■ **COMPITI DA SVOLGERE**
1. Secondo l'articolo sul bilancio comunale di Teramo, quale somma è stata stanziata per il "Natale teramano"?
2. Per ciascuna affermazione, indichi se concorda con l'articolo sul bilancio comunale di Teramo, rispondendo sì o no e riportando tra virgolette le parole decisive. (a) La variazione di bilancio è stata approvata con i voti sia della maggioranza sia dell'opposizione. (b) A esporre la variazione è stata l'assessora al bilancio Stefania Di Padova. (c) Carlo Antonetti ha definito «incomprensibile» lo stanziamento per gli eventi natalizi.

■ **TESTO RIPORTATO**
______

Eventi natalizi, tensione in aula sui costi

L’amministrazione stanzia 224mila euro, per l’opposizione è troppo. Cozzi (Forza Italia): soldi alle associazioni senza gare
TERAMO . Con i soli voti della maggioranza e tra le polemiche dell’opposizione è stata approvata ieri in consiglio comunale la variazione di bilancio da 2,5 milioni inserita al primo punto dell’ordine del giorno. Ad esporre numeri e necessità subentrate nel corso degli ultimi mesi, tali da richiedere appunto la variazione stessa, è stata l'assessora al bilancio e vice sindaca Stefania Di Padova. Diverse le voci inserite in quella che è l’ultima manovra contabile dell’anno e che conta investimenti, debiti fuori bilancio e costi da sostenere per incarichi esterni legati soprattutto alla redazione del piano regolatore. Se dalla maggioranza si sono levate voci di condivisione e sostegno alla variazione, di tutt’altro tono sono stati gli interventi dell’opposizione che ha puntato il dito con insistenza sulla voce relativa agli eventi. Infatti per il “Natale teramano” si è resa necessaria uno stanziamento da 224mila euro. Scelta ritenuta «incomprensibile» da Carlo Antonetti (Forza Italia) alla luce «delle tante criticità che insistono in città sotto ogni profilo».

______

■ **VOCI RIPORTATE**

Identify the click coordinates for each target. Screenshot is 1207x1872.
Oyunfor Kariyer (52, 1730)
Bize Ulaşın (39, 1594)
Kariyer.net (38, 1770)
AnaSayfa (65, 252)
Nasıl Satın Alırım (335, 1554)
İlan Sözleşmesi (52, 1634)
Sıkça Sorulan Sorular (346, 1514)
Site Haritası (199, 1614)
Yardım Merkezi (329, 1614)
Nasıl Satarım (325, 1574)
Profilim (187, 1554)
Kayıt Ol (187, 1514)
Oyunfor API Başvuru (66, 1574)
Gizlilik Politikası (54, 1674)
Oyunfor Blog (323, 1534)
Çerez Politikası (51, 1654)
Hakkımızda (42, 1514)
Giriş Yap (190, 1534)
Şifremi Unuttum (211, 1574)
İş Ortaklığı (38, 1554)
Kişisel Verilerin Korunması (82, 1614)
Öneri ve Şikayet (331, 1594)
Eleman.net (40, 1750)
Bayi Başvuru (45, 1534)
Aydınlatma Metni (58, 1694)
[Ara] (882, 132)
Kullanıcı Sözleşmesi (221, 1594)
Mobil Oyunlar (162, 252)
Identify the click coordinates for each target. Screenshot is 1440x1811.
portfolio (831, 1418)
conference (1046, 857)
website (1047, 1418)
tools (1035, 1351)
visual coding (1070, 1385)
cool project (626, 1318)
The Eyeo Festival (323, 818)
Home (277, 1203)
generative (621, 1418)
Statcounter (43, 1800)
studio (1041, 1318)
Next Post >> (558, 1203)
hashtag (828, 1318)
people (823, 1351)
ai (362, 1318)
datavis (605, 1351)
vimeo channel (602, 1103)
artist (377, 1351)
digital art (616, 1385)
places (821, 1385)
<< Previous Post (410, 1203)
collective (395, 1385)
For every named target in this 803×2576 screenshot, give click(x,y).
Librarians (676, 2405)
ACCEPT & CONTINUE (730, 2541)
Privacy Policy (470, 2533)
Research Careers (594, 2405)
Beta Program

______

■ **ELENCO RISPOSTE**
1. 224mila euro.

2.
(a) No: "Con i soli voti della maggioranza".
(b) Sì: "è stata l'assessora al bilancio e vice sindaca Stefania Di Padova".
(c) Sì: "Scelta ritenuta «incomprensibile» da Carlo Antonetti (Forza Italia)".